I always mourned that I didn't have barbies, and the few I did were pitiful.

I must try that salad, it sounds intriguing. And I'd love to hear about your houseworking routines and know if I'm normal or not. The BF makes me feel like I'm insane, and so I do a lot by myself...
looking forward to seeing your routine! i have a vague routine, too much of which is done on the weekend (i work fulltime). i'm now trying to move more of the chores to after work so i can reclaim my weekend. but really lookign forward to seeing what you do jo!
and so glad you are okay with all the launie floods. we've had lots of rain, and mum and dad have had even more, but not as much as 'up north'. take care.
(love the barbie stories!)
Jo said…
Sarah, you sound like one of those housekeeping goddesses. I am hoping for hints..
e, at least working full time means you have a limited amount of time to make a mess during the week. But I imagine it must make the weekend less fun if you have to do all the housework then :(
Tammy said…
I used to have a routine for housecleaning.
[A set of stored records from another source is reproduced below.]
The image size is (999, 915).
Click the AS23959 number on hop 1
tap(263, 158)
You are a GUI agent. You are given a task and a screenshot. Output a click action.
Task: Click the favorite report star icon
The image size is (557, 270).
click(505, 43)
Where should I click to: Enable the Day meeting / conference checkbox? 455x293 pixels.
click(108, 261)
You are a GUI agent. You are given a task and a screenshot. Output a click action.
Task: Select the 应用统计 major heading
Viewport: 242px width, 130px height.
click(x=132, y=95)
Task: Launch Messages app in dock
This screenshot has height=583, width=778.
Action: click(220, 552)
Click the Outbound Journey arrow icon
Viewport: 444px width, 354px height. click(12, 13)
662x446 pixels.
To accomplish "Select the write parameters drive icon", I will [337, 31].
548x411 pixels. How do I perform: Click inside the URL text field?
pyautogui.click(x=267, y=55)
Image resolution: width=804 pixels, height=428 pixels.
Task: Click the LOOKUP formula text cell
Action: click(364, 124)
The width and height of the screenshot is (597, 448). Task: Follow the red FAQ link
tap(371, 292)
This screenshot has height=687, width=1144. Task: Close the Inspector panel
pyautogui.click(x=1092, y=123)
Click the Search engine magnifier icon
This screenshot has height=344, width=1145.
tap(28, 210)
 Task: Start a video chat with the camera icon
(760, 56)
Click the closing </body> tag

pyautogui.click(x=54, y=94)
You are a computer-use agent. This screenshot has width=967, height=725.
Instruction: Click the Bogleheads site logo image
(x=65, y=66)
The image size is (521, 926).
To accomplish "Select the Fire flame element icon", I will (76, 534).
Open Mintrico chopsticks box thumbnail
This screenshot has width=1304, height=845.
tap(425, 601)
I don't know where I left it. I think it got lost in the clutter.

I would like to see your system, too.
Jo said…
Hi Tammy, welcome, I hope you find something that works for you.
Isn't that clutter evil? Don't worry, I have something for that...
Jessie said…
I eagerly await your routine. We are about to embark on our homeschooling journey and I have 3 kids, 5, 3.5 and 2, a goat, chooks and a house that looks like an utter dump most of the time. I hate it. I can use all the help I can get. Mostly I'm keen to know where the motivation to get up off ones a#@e and do it rather than reading or researching comes from. I shall eagerly await your posts. :)
Jo said…
Dearest Jessie, I've been there, (apart from the goat) and you have all my sympathy! You need more than a housekeeping routine, you need Mary Poppins and Alice from the Brady Bunch. And maybe Old MacDonald.
But I'll do my best to help :)
Anonymous said…
Was reading your blog for housekeeping tips. We used to keep all our broken plastic dolls when I was little. I had shoebox hospitals underneath the bed, and I'd sew little hospital gowns for them and make plaster casts out of flour/salt putty mixture...you can see why I need housekeeping tips. I haven't changed much! XD
Jo said…
Oh, I am loving the dolls' hospital. I too, was forever unable to discard a doll, no matter how disabled. However now I am that evil grown up who tosses children's toys with abandon. How did I turn into such a monster??